Despite the displays of refined verbosity and predominance of sentences starting with the words "Dude" and "Bro" that I was witness to on the way back from class today, I began to think of the change that is taking over our fair campus.

Now that Family Weekend, Homecoming and Fall Break are all over in a ridiculously confusing order, things are starting to settle. The season is changing and people are coming down from their hyperactive sexual activities to see the light: midterms are on the horizon and they are not going away any time soon.

Oh yeah, and advanced registration is already upon us. The sun is shining a little brighter these days in the morning now that there is Daylight Savings Time. or is it the harsh light of reality? That being said, it isn't all sad times and poop pops.

With the arrival of midterms and review sessions, late night trips to McDonalds and Bucks County Coffee (although not past 1 a.m., the bastards), comes the hope that the more you go see your TAs about those problems you just can't figure out, the more likely they are to have sex with you and if you can really stick it out, Thanksgiving, turkey, pie, tryptophan and incontinent old uncles await you in but a couple weeks.

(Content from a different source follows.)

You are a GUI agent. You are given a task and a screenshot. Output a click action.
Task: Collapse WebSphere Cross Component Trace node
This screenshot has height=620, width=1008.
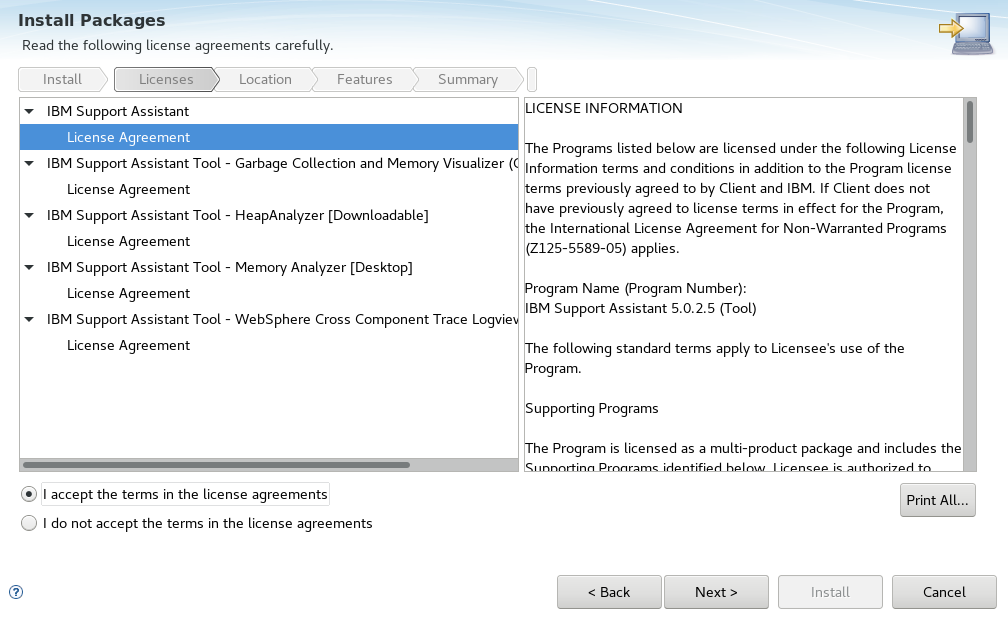tap(30, 319)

But really, people, just think, soon these dark days will be over and spring will be upon us again. It's a happy thought unless you are me and are graduating soon and have to be walking down that last aisle. But, being one to follow my own advice, I am going to sit back, pretend I am listening to my TA when really I'm wondering how he got that fine ass into dem jeans and daydream of my soon-to-be-overstuffed stomach and turkey coma. Let the good times roll.